Tackle is a playing position in gridiron football. Historically, in the one-platoon system prevalent in the late nineteenth and early twentieth centuries, a tackle played on both offense and defense. In the modern system of specialized units, offensive tackle and defensive tackle are separate positions, and the stand-alone term "tackle" refers to the offensive tackle position only. The offensive tackle (OT, T) is a position on the offensive line, left and right. Like other offensive linemen, their job is to block: to physically keep defenders away from the offensive player who has the football and enable him to advance the football and eventually score a touchdown. The term "tackle" is a vestige of an earlier era of football in which the same players played both offense and defense.

A tackle is the strong position on the offensive line. They power their blocks with quick steps and maneuverability. The tackles are mostly in charge of the outside protection. Usually they defend against defensive ends, but they do also have to defend against defensive tackles, especially if the corresponding guard on their side pulls. In the NFL, offensive tackles often measure over  and .

According to Sports Illustrated football journalist Paul "Dr. Z" Zimmerman, offensive tackles consistently achieve the highest scores, relative to the other positional groups, on the Wonderlic Test, with an average of 26. The Wonderlic is taken before the draft to assess each player's aptitude for learning and problem solving.

The distinction between right and left tackle has become less relevant.

Right tackle
The right tackle (RT) is usually one of the team's best run blockers. Most running plays are towards the strong side (the side with the tight end) of the offensive line. Consequently, the right tackle will face the defending team's best run stoppers. He must be able to gain traction in his blocks so that the running back can find a hole to run through.

Left tackle
The left tackle (LT) is usually the team's best pass blocker.
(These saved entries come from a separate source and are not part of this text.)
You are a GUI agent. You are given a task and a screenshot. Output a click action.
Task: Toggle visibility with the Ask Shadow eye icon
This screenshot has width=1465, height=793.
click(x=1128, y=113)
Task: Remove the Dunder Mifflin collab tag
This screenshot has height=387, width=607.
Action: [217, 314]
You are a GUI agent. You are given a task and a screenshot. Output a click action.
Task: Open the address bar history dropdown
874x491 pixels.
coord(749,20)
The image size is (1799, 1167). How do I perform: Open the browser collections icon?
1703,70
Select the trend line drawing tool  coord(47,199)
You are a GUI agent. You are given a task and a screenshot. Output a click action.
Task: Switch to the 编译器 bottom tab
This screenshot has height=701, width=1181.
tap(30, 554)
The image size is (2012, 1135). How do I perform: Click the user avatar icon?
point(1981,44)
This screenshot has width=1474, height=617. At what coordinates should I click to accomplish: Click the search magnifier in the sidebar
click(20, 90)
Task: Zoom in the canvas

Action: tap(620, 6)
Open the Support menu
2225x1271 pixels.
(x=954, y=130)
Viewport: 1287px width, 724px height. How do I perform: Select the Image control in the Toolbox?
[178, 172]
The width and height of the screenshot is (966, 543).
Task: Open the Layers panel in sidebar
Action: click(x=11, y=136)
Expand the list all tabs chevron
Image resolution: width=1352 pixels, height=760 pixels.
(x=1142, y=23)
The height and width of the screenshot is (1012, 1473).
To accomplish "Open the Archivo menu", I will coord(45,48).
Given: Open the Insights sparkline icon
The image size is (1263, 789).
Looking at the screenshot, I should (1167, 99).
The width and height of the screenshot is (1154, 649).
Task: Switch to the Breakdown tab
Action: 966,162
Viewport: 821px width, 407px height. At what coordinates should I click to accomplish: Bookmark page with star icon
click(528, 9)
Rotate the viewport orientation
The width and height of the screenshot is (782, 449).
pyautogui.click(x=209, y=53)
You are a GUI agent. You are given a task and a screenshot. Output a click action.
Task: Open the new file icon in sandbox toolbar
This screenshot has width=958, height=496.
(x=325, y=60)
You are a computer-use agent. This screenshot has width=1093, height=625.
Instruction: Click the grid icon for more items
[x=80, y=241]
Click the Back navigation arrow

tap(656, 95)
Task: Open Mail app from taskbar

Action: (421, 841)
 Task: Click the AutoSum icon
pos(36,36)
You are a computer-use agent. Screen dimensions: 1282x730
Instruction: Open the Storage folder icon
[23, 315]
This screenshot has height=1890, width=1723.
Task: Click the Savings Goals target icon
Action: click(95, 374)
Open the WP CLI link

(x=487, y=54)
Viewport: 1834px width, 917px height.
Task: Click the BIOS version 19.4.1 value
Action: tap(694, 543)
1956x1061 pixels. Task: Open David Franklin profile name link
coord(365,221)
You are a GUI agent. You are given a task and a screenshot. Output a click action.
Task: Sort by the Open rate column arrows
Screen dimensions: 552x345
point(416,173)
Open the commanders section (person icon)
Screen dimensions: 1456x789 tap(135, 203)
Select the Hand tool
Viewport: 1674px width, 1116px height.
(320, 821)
Of the two tackles, the left tackles will often have better footwork and agility than the right tackle in order to counteract the pass rush of defensive ends. When a quarterback throws a forward pass, the quarterback's shoulders are aligned roughly perpendicular to the line of scrimmage, with the non-dominant shoulder closer to downfield.  Right-handed quarterbacks, the majority of players in the position, thus turn their backs to defenders coming from the left side, creating a vulnerable "blind side" that the left tackle must protect. (Conversely, teams with left-handed quarterbacks tend to have their better pass blockers at right tackle for the same reason.)

A 2006 book by Michael Lewis, The Blind Side: Evolution of a Game, made into a 2009 motion picture, shed light on the workings of the left tackle position. The book and the film's introduction discuss how the annual salary of left tackles in the NFL skyrocketed in the mid-1990s. Premier left tackles are now highly sought after and are often the second highest paid players on a roster after the quarterback; in the 2013 NFL Draft three of the first four picks were left tackles, and usually at least one left tackle is picked in the first five positions. Recent examples include Eric Fisher (2013, 1st overall pick), Luke Joeckel (2013, 2nd overall pick), Lane Johnson (2013, 4th overall pick), Matt Kalil (2012, 4th overall pick), Trent Williams (2010, 4th overall pick), Jake Long (2008, 1st overall pick), and Joe Thomas (2007, 3rd overall pick).